Think carefully about how to handle symmetry. It would be good to avoid doubling the run-time by doing every comparison twice but don't want to over-complicate or miss results. Likely to be worth making symmetry-handling switchable so that it's easy to test results aren't being missed.

The design needs to handle the initial scan procedures and then the batch update procedures.

Batch-handling

The proposed new scheme for batch handling is a bit more complicated than initially described in the main doc because, in principle all ASAP merges (except the first) are putative until the results are all in because, say, the first merged cluster might turn out to get a better score to one of the mergees in any given pair than the other does, in which case the pair won't be merged.

For this reason, when scanning a batch, all the newly formed nodes should be scanned against both the "after" cluster but also the two "before" clusters.

Data-loading

Exactly what needs to be loaded into memory for each pass

Compute Cluster Issues

Q. How to handle having to build all the alignments and profiles before any of the new batch's scans can be performed?

A. Use -hold_jid (or -hold_jid_ad for pairwise dependency between job-arrays — probably not relevant here).

Files

For filenames:

  • when referring to a starting-cluster, use the starting-cluster's ID:
  • when referring to a higher-level node, use an MD5 of the member starting-cluster IDs (in the correct order) Create a term to describe this sort of ID and use the term consistently (including here).

For each node, store an alignment, profile and a human-readable summary .txt file (describing the membership, the commands and the executables' versions).
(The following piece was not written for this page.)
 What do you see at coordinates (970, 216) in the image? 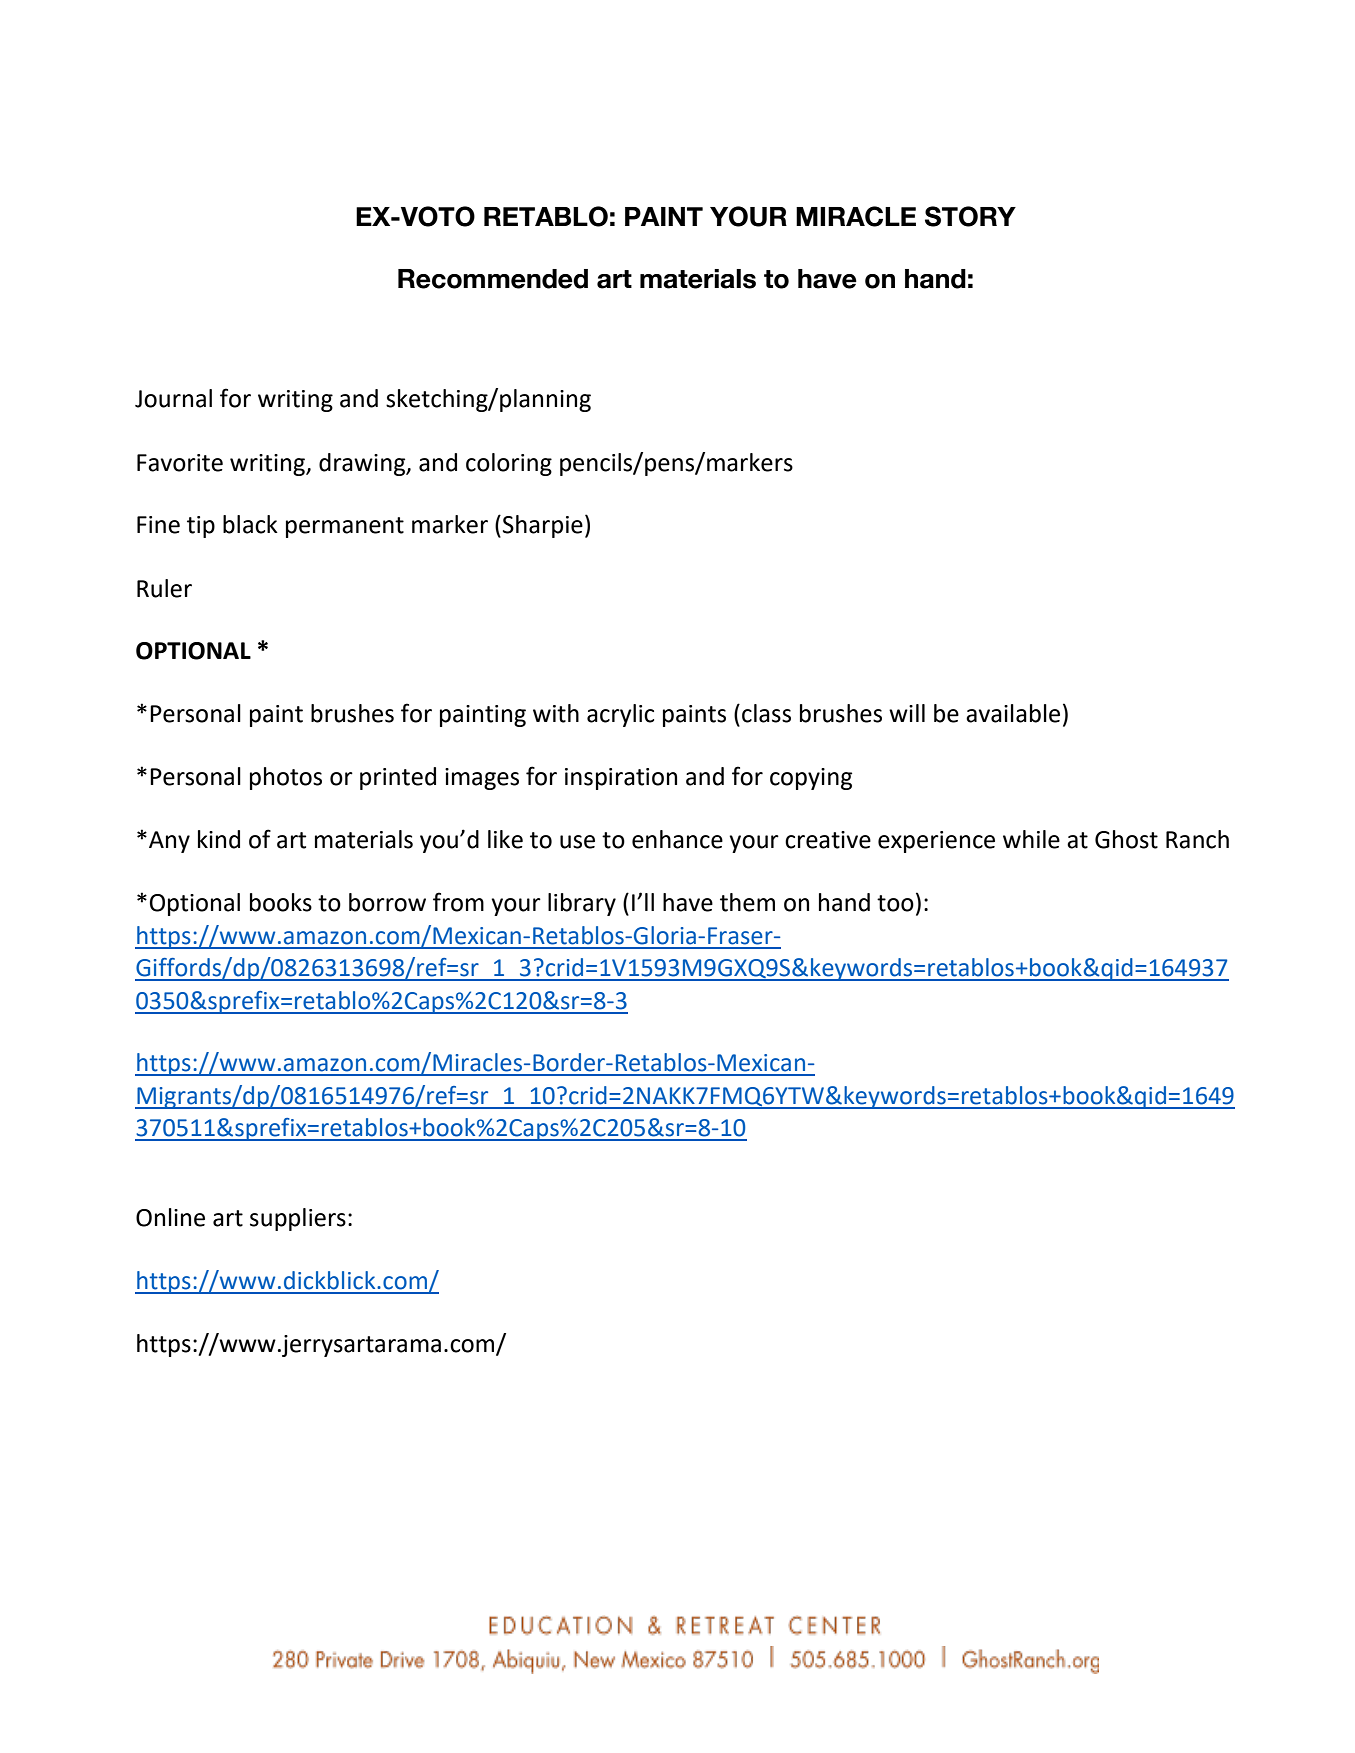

Use an ID as above.

For each scan, store the results in a file that has a name with two ids - one for the query node (as above) and an MD5 of the sorted IDs (as above) being scanned against. May as well always sort that list. No need to have a .txt file describing the scanlist - the results file does that job itself.

This allows data to be re-used (only) where that can be done cleanly.

Steps

  • How to write the partial progress? Will need list of merge-ops that have been committed and possibly a separate list of merge-ops that have been (or are being) computed. Or does that latter list add nothing over the checking for the presence of files that'll have to be done anyway?

Code architecture

  • Trawl have_a_play_around.pl for the sorts of data that will be required and design it in from the start.